Un “bene da difendere, promuovere e sviluppare nell’interesse generale”. Una “linfa vitale della nostra convivenza” e un “elemento distintivo della qualità della nostra democrazia”. Un “contributo essenziale per la creazione di un diffuso capitale sociale”. Ecco: sono solo alcune tra le definizioni con cui Giorgio Napolitano, da presidente della Repubblica, ha espresso a più riprese e in modo sistematico il suo apprezzamento per il volontariato non solo come impegno concreto ma come sistema di valori. Durante il suo duplice mandato di Capo dello Stato, tra il 2006 e il 2015, la Giornata internazionale del volontariato che si celebra il 5 dicembre ha sempre rappresentato per lui un appuntamento di quelli segnati in agenda un anno per l’altro. Così come gli Stati generali dedicati ai volontari della Protezione civile, tradizionalmente convocati a metà aprile. Sempre con lucidità e senza retorica.

Era il 2007, per esempio, quando inaugurando a Napoli la quinta Conferenza nazionale del volontariato Napolitano aveva esordito ricordando che “il volontariato non può certo sostituire il servizio pubblico” anche se può casomai “anticipare la risposta ai bisogni emergenti che le istituzioni non percepiscono ancora, integrando la qualità del servizio e contribuendo ad affermare la coesione sociale contro ogni fenomeno di disgregazione e di emarginazione”. Ma può realizzare eccome, invece, i principi di una “cittadinanza responsabile” e di una “partecipazione al bene comune” capace di “colmare il divario tra società civile e politica recuperando il significato più alto della politica”.

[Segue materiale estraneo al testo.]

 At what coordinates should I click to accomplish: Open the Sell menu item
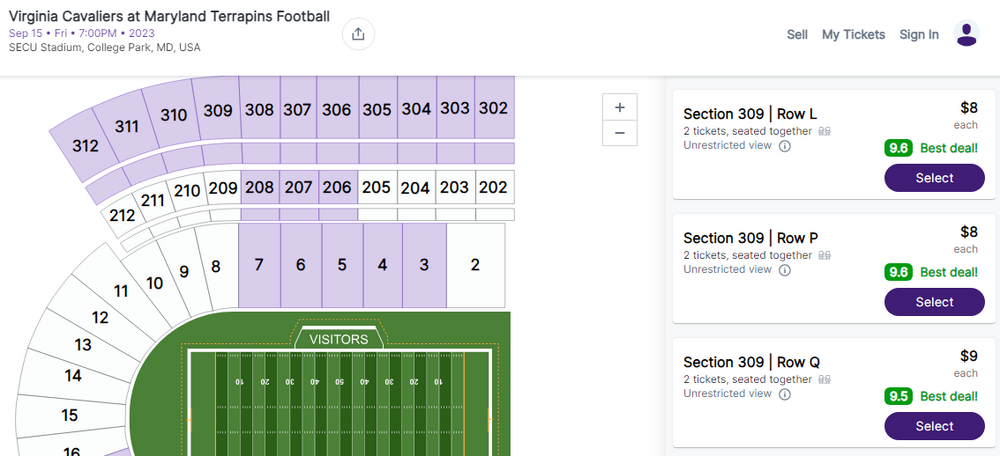tap(797, 34)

E di nuovo, nel 2009: “Questa realtà rappresenta per il nostro Paese una risorsa fondamentale sotto il profilo economico”, oltre che “sotto il profilo dell’etica civile”. Una azione, quella dei volontari, che “giova a chi la riceve ma anche a chi la svolge”. Che andrebbe non solo praticata, sottolineava già allora Napolitano, ma anche maggiormente divulgata: “I mezzi di comunicazione e noi stessi che lavoriamo nelle istituzioni siamo spesso troppo assorbiti dai comportamenti litigiosi, o comunque poco cooperativi, che caratterizzano la nostra società politica, e non guardiamo con sufficiente attenzione alle espressioni della nostra società civile, in particolare a quelle forme di aggregazione e associazione volontarie che sono capaci di favorire la coesione sociale. Dovrebbe costituire, invece, ragione di orgoglio e di conforto per il nostro Paese la loro capacità di produrre ricchezza sia materiale sia morale, il loro vero e proprio potenziale di innovazione”.

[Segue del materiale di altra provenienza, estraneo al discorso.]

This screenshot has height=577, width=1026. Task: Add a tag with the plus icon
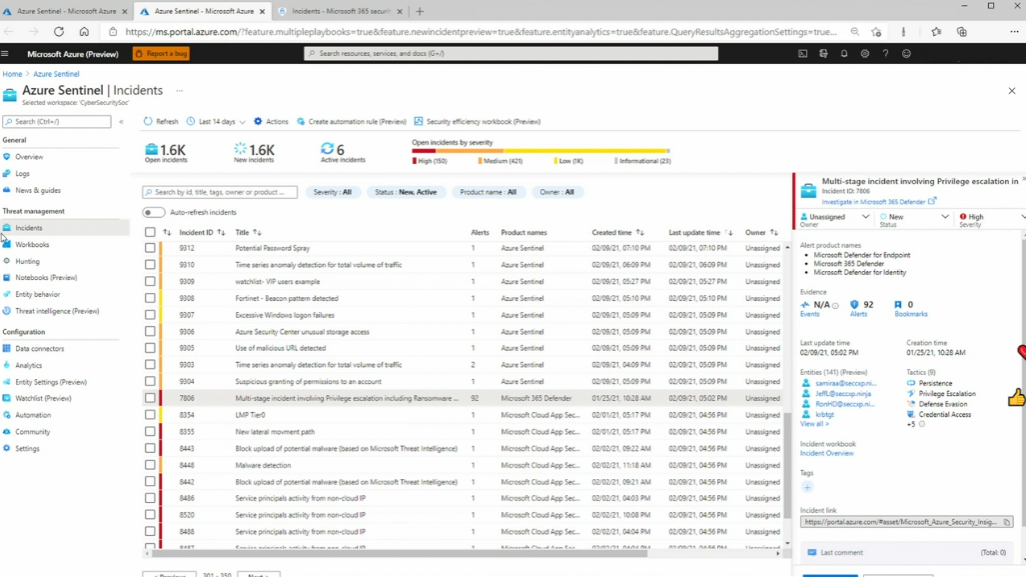[x=807, y=487]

“Abbiamo bisogno di questa grande scuola di solidarietà - ribadì Napolitano l’anno successivo - che generosamente produce azioni, pratiche quotidiane e progetti i quali rappresentano un contributo essenziale per la creazione di un diffuso capitale sociale” attraverso cui perseguire “la promozione del rapporto solidale fra le generazioni, il sostegno agli strati emarginati della popolazione, l’impegno per realizzare percorsi di integrazione e comprensione reciproca in un’epoca di grandi flussi migratori”.

Ancora un 5 dicembre, questa volta 2012: con il volontariato “cresce il capitale sociale, fattore essenziale dello sviluppo economico”. E “di qui - concludeva allora il Presidente - l’auspicio che agli impegni ordinari e straordinari fatti propri dalle organizzazioni di volontariato corrisponda l’attenzione responsabile di tutte le istituzioni”.